The company's new action cameras, the AS200V and X1000V, are two peas in a pod. They share the same form factor, as well as many of the same features. But only one, the more expensive X1000V, will let you shoot in 4K/30p (3860x2180px).
Both action cams feature advanced SteadyShot stabilization that's newly tuned to eliminate low-frequency vibrations from quadcopters—ideal for drone videography. Sony's advanced Bionz X processor also allows full-pixel readout from the 1/2.3-inch sensor. If you're looking for high bit rate output, both models can reach 50 Mbps with the advanced XAVC S codec.

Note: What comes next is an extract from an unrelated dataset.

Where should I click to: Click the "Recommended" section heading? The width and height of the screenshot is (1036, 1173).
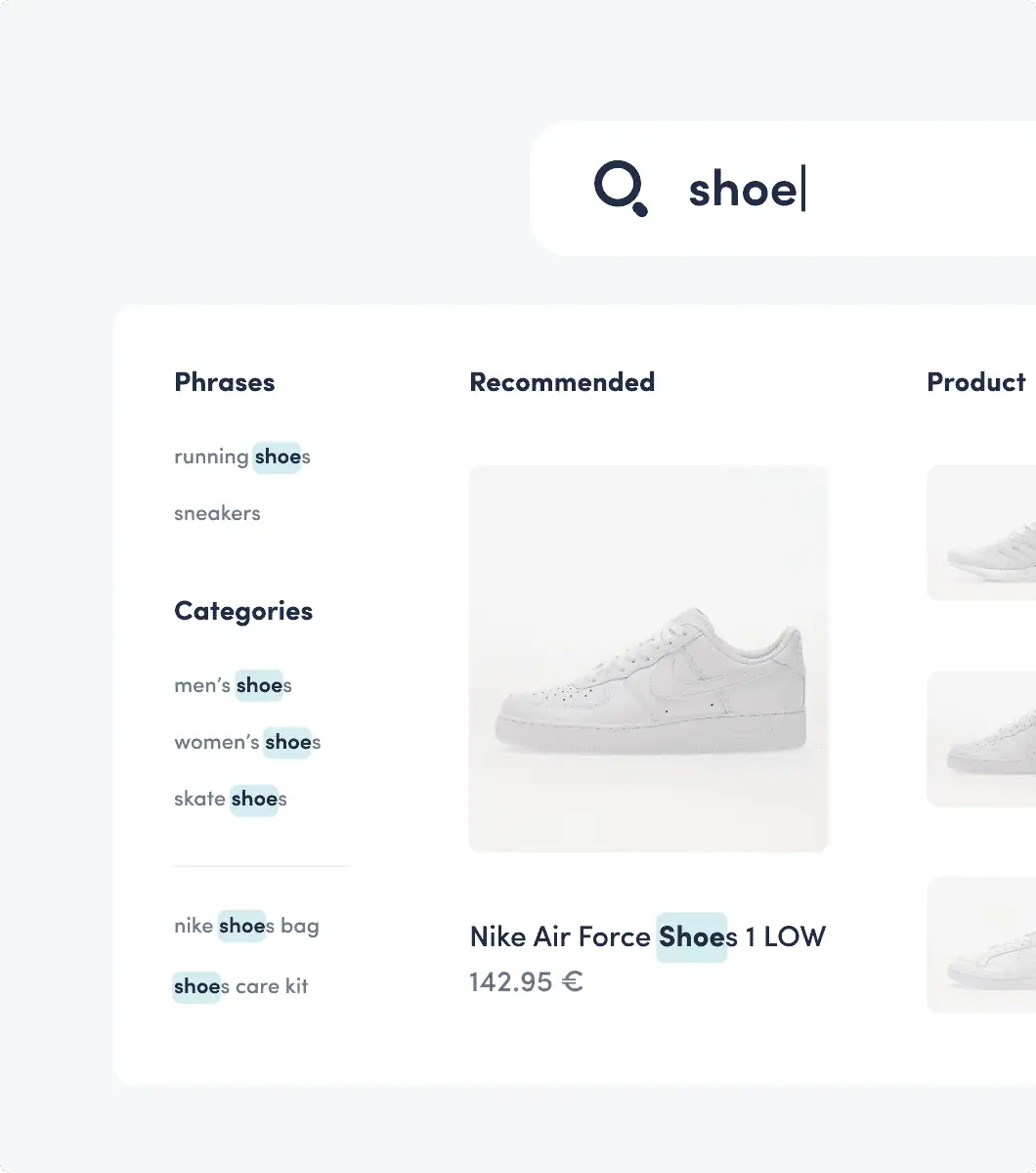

Other common features are built-in GPS and WiFi connectivity.
Via Sony's PlayMemories app, you can use your smartphone to take control of either action cam, and you can even control multiple cameras at once.
The X1000V will cost $499.99, but if you only need HD footage, you can save money by going with the AS200V at $299.99.
If you're looking for an advanced yet easy-to-use 4K camcorder, consider the Sony Handycam AX33, which will list for just $1,099. Crucially, this camcorder features Sony's unique B.O.S.S. image stabilization, which counters shake with the entire lens and sensor assembly instead of just one or the other.
While you won't get the great 1-inch sensor from the excellent AX100, the AX33 gives you 10x optical zoom in a more compact body. Along with 4K shooting capability, you also get a 4K photo mode, which we expect to see in more cameras and camcorders in 2015.
The rest of Sony's slate confirms what we've come to expect from the dwindling consumer video market.
The company's standout feature is its built-in projectors, and the PJ440 and PJ670 carry on that legacy. These models share many features, including their 30x zoom, but come with different amounts of built-in storage. For around $700, the PJ670 will include 32GB of flash storage and the full B.O.S.S. stabilization system, while the $400 PJ440 has 8GB of built-in storage and comparatively simple optical SteadyShot instead.
If those are too rich for your blood, the CX440 is a pared-down PJ440 that omits the projector in exchange for a $300 MSRP. The lowly CX405 is Sony's entry-level offering, expected to be priced around $230 when it goes on sale. Even at that low price point, you'll still get 30x optical zoom, Optical SteadyShot, WiFi, and XAVC S shooting.